For production inference, the right Vast.ai replacement is a dedicated GPU rental from a real datacenter — GigaGPU, Hetzner, Lambda Reserved. For spiky / occasional use, RunPod or Modal. For open-weight inference without operating anything, hosted APIs like Together / Fireworks. Vast remains the right answer only when cost-per-hour is the only variable.
Why production teams leave Vast.ai
- No SLA. Hosts can shut down their machine at any time. Your training run dies; your inference endpoint goes offline.
- Trust. The hardware is owned by an unknown operator. Putting customer data on it is a non-starter for any compliance-bound workload.
- Network. Bandwidth and latency vary by host. Some hosts are on residential connections.
- Image management. Pre-baked Docker images. Pulling a 20 GB model on every container restart adds up.
- No persistent storage. Lose the host, lose your data, unless you have engineered around it.
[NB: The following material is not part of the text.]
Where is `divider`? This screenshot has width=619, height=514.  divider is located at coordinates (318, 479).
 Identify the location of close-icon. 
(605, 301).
- Pricing volatility. Cheaper today, more expensive tomorrow as supply shifts.
Dedicated alternatives
GigaGPU
UK bare-metal, single-tenant, fixed monthly. RTX 3050 (£79) through RTX 6000 Pro (£899). 99.9% SLA. Best when you want Vast-like cost predictability with actual datacenter reliability. Catalogue.
Hetzner GPU
German bare-metal. Fixed monthly. Limited GPU SKUs but excellent value when in stock.
OVH GPU
French. Wider GPU selection. Slower provisioning.
Lambda Labs Reserved
Datacenter-grade H100 / GH200 with monthly or yearly commits. The right answer for serious training.
Serverless alternatives
RunPod
Per-second GPU containers. The most direct "Vast but reliable" option. RunPod runs its own datacenters; pricing is higher per second than Vast but you do not lose your job to a flaky operator.
Modal
Python-decorator deployment. Best for teams who want code-as-config rather than container management.
Replicate
Model marketplace + serverless. Best when you are running off-the-shelf models (SDXL, FLUX, Whisper, Llama 3).
Hosted-API alternatives
If your underlying need is open-weight model inference and you do not actually want to manage GPUs at all:
- Together AI — broad open-weight model selection, OpenAI-compatible.
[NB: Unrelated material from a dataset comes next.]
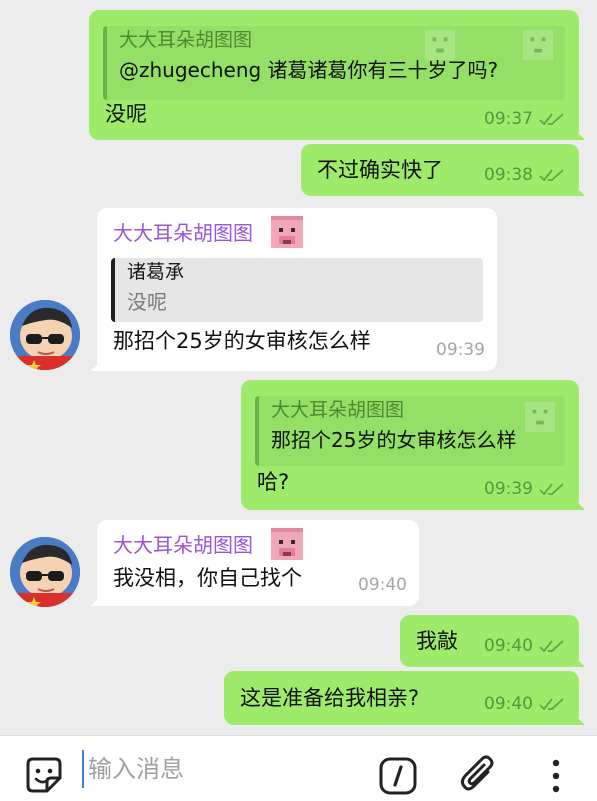  I want to click on message-bubble: 大大耳朵胡图图 我没相，你自己找个 09:40, so click(258, 563).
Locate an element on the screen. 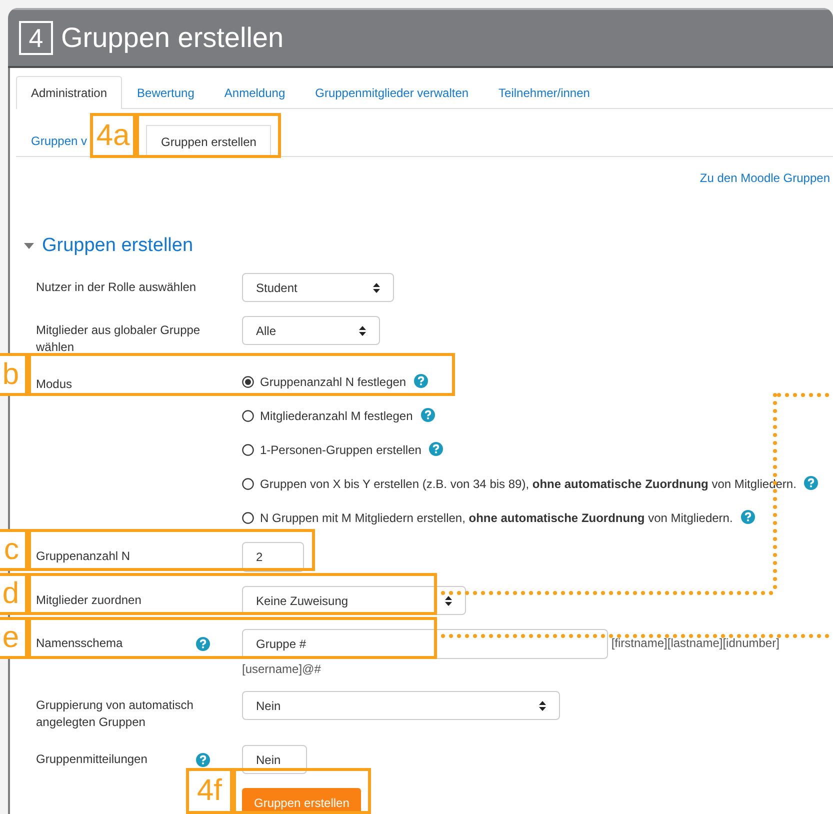 This screenshot has width=833, height=814. radio-label: Gruppen von X bis Y erstellen (z.B. von 34 bis 89), ohne automatische Zuordnung von Mitgliedern. is located at coordinates (528, 484).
- Fireworks AI — production-leaning, strong on tool use.
- Hyperbolic — newer, aggressive pricing.
- DeepInfra — stable, broad selection.
Verdict
| What you wanted from Vast | Best alternative |
|---|---|
| Cheapest possible per-hour GPU | Vast remains, accept the trade-offs |
| Cheap GPU but reliable for production | GigaGPU dedicated (monthly) |
| Pay-per-second for spiky workloads | RunPod or Modal |
| Run a model without managing GPUs | Together AI, Fireworks, Replicate |
| Long fine-tuning run | Lambda Reserved or GigaGPU dedicated |
| Real datacenter, real SLA | GigaGPU, Hetzner, Lambda |
Bottom line
Vast.ai value proposition is "cheapest possible per-hour GPU". Once your workload becomes important — production traffic, customer data, can-not-afford-to-lose-it training — Vast economics stop making sense. The right alternative is whatever matches your traffic shape: steady → dedicated, spiky → serverless, off-the-shelf → hosted API.